The legal battle dragged on for years. It wasn’t until 1997 that a compromise known as the Tomlin Order was reached. The BDO lifted its ban. The WDC, in turn, agreed to rename itself the Professional Darts Corporation and drop its claim to being a world governing body. Players could now choose which world championship to enter. Almost all of them chose the PDC.

Two Worlds, One Winner

Croft had dismissed the breakaway players as ‘has beens.’ Lowe’s response was pointed — he had been world champion just weeks earlier. But the BDO chief had a point about some of the rebels. Bristow and Wilson were past their prime. The question was whether the new organization could attract fresh talent and, crucially, television money.

It could. The PDC secured a deal with Sky Sports that would prove transformative. Phil Taylor, who had won two BDO world titles before the split, became the dominant force in PDC darts, eventually amassing sixteen world championships. Players like Raymond van Barneveld, John Part, and later Michael van Gerwen crossed from the BDO to the PDC, further draining the older body of its best talent.

The BDO lingered for decades, but its decline was relentless. The BBC dropped its coverage after 2016. By 2020, the final BDO World Championship was a sorry affair — only 15% of tickets sold, no title sponsor, and the winner, Wayne Warren, received just 23,000 pounds (roughly $29,000), a 77% cut from the previous year. In September 2020, the BDO went into liquidation after 47 years, carrying debts of approximately 468,000 pounds (about $590,000).

A Million-Pound Vindication

The contrast with the PDC today is staggering. The 2026 PDC World Championship, held at Alexandra Palace in London from December 2025 to January 2026, featured 128 players competing for a total prize fund of 5 million pounds (approximately $6.3 million). The winner, teenage sensation Luke Littler, took home 1 million pounds (about $1.26 million) — the first seven-figure winner’s check in darts history. The 2025 final between Littler and Luke Humphries had drawn a record 4.8 million viewers on Sky TV.

Across the entire PDC circuit, prize money in 2026 surged past 25 million pounds (roughly $31.5 million), a historic increase of 7 million pounds from the previous season. The organization announced a 3-million-pound-plus investment into global affiliate tours spanning Asia, North America, Australia, China, Africa, and Latin America. Darts is no longer a British pub game with delusions of grandeur. It is a genuinely global sport.

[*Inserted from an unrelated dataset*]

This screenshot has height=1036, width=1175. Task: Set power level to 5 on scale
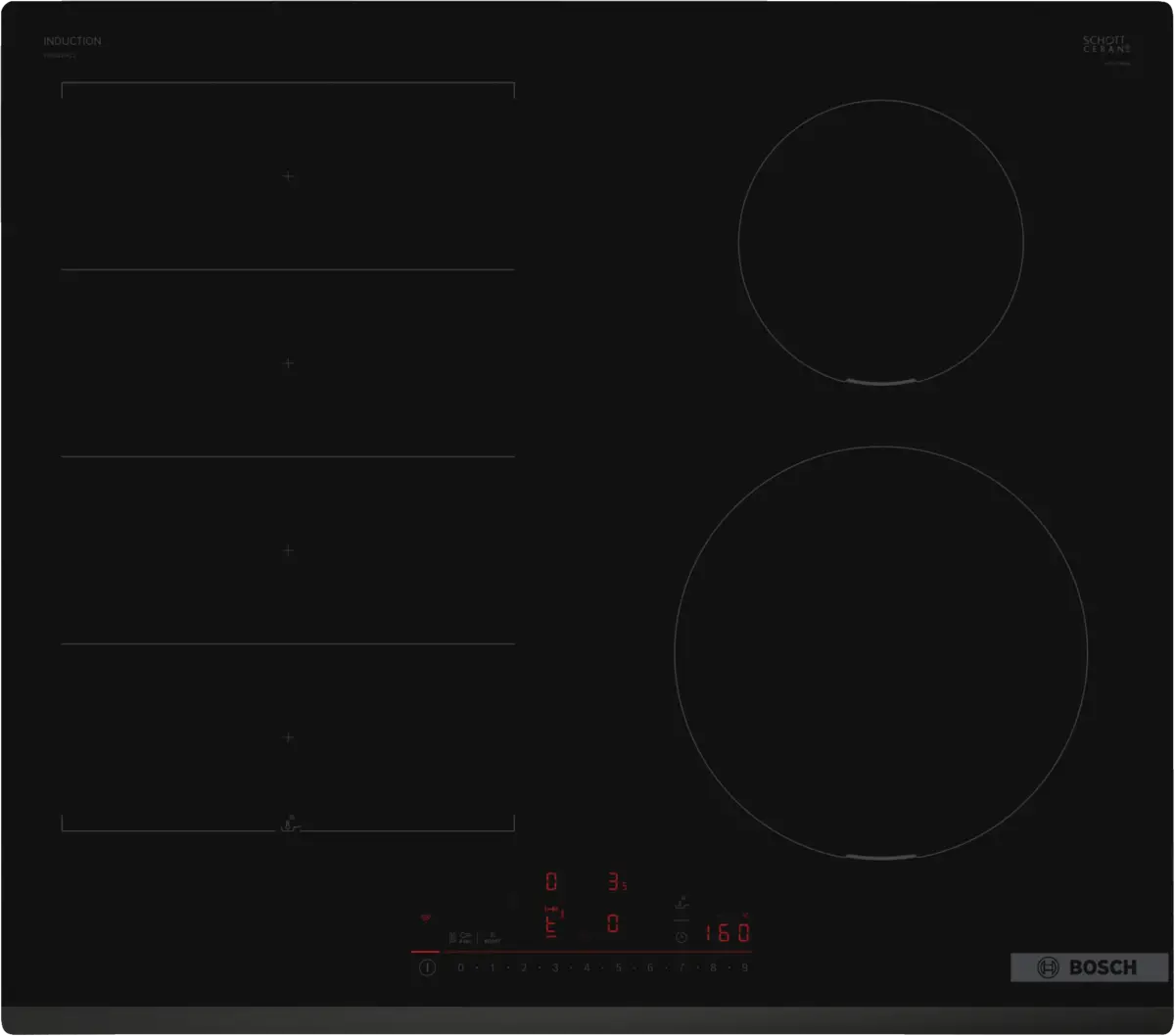(x=618, y=967)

John Lowe, now 80, still throws darts at exhibitions and raises money for Macmillan Cancer Support. He once reflected on the split with characteristic understatement, noting that the future of darts ‘is all maybe down to the 14 players who looked at their future and beyond.’ The numbers suggest he was right. When those sixteen men pinned WDC badges to their sleeves in January 1993, the total prize fund for the world championship was 128,500 pounds. Thirty-three years later, the winner alone earns nearly eight times that amount. Revolutions, it turns out, can be measured in prize money.